Gotchas and pitfalls

SymPy is being written in and runs under Python, a general purpose programming language, so there are a few things that may be quite different from what can be experienced in other symbolic mathematics or computer algebra systems like Maple or Mathematica. These are some of the gotchas and pitfalls that you may encounter when using SymPy.

1/3 is not a rational number

Users of classical symbolic mathematics systems like Maple or Mathematica, are accustomed to typing 1/3 and get the rational number one over three. In SymPy this gives either 0 or a floating point number, depending on whether we use old or new division. This is considered most disturbing difference between SymPy and other mathematical systems.

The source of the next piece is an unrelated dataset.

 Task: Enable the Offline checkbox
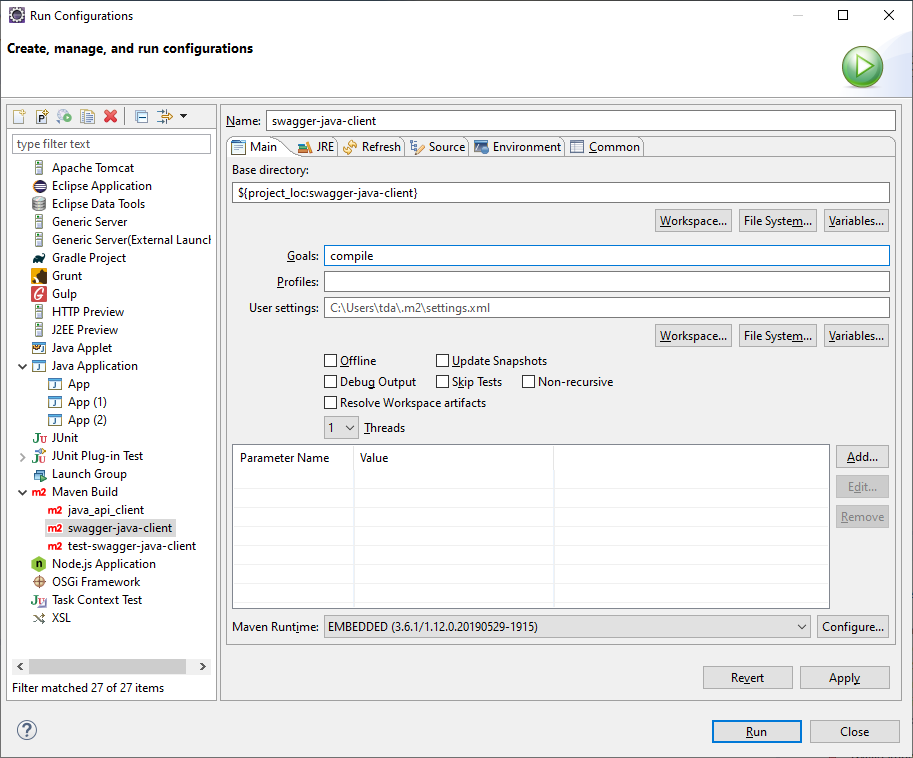point(331,361)
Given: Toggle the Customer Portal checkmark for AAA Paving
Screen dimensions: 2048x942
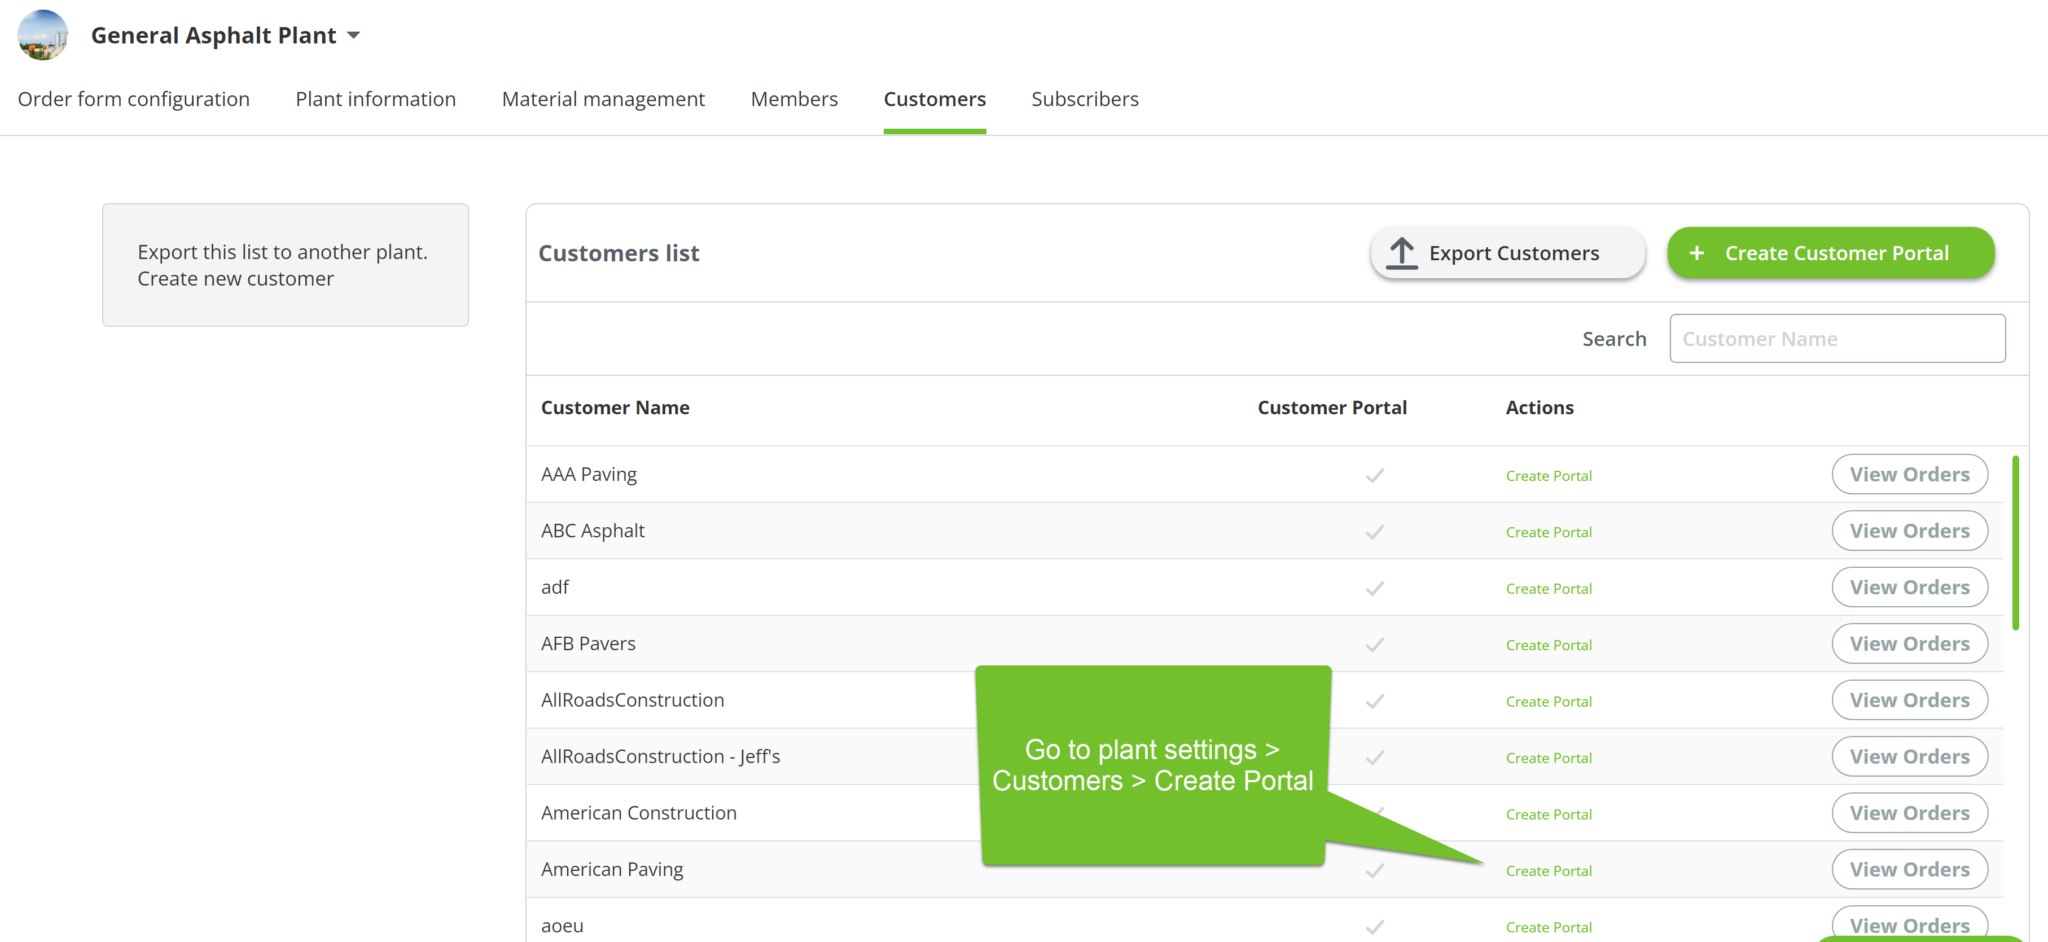Looking at the screenshot, I should tap(1375, 476).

First, this strange behavior comes from the fact that Python is a general purpose programming language and for a very long time it didn’t have support for rational numbers in the standard library. This changed in Python 2.6, where the Fraction class was introduced, but it would be anyway unusual for Python to make / return a rational number.

To construct a rational number in SymPy, one can use Rational class:

>>> r = Rational(1, 3)
>>> r
1/3

>>> type(r)
<class 'sympy.core.numbers.Rational'>

>>> int(r)
0
>>> float(r)
0.333333333333

>>> r.evalf()
0.333333333333333

There are also other ways:

>>> Integer(1)/3
1/3
>>> S(1)/3
1/3

S is SymPy’s registry of singletons. It implements the __call__ method, which is a shorthand for sympify(). Using S is the most concise way to construct rational numbers. The last way is to pass a string with 1/3 to sympify():

>>> sympify("1/3")
1/3
>>> type(_)
<class 'sympy.core.numbers.Rational'>

sympify() implements a tokenize–based preparser that puts Python’s numeric types in envelopes consisting of SymPy’s numeric class constructors.

You can also avoid this problem by not typing int/int when other terms are involved. For example, write 2*x/3 instead of 2/3*x. And you can type sqrt(x) instead of x**Rational(1, 2), as the two are equivalent.

^ is not exponentiation operator

SymPy uses the same default arithmetic operators as Python. Most of these, like +, -, * and /, are standard. There are, however, some differences when comparing SymPy to standalone mathematical systems. One of the differences is lack of implied multiplication, to which Mathematica users may be accustomed:

>>> var('x')

>>> 2*x
2*x

>>> 2x
Traceback (most recent call last):
...
SyntaxError: invalid syntax

>>> 2 x
Traceback (most recent call last):
...
SyntaxError: invalid syntax

More importantly, Python uses ** to denote exponentiation, whereas other mathematical systems use ^ operator. Notable exceptions to this rule are Axiom and Maple, which allow both, though most users may not be aware of this. For example in Mathematica, ** operator is used for non-commutative multiplication. So in Sympy the following expression is perfectly valid:

>>> (x + 1)**2
       2
(x + 1)

>>> type(_)
<class 'sympy.core.power.Pow'>

but using ^:

>>> (x + 1)^2
Traceback (most recent call last):
...
TypeError: unsupported operand type(s) for ^: 'Add' and 'int'

gives use TypeError. For users’ convenience, sympify() converts ^ to ** by default in a string:

>>> sympify("(x + 1)^2")
       2
(x + 1)

>>> type(_)
<class 'sympy.core.power.Pow'>

People who what pure Python behavior of sympify() can disable this automatic conversion by passing convert_xor=False to it.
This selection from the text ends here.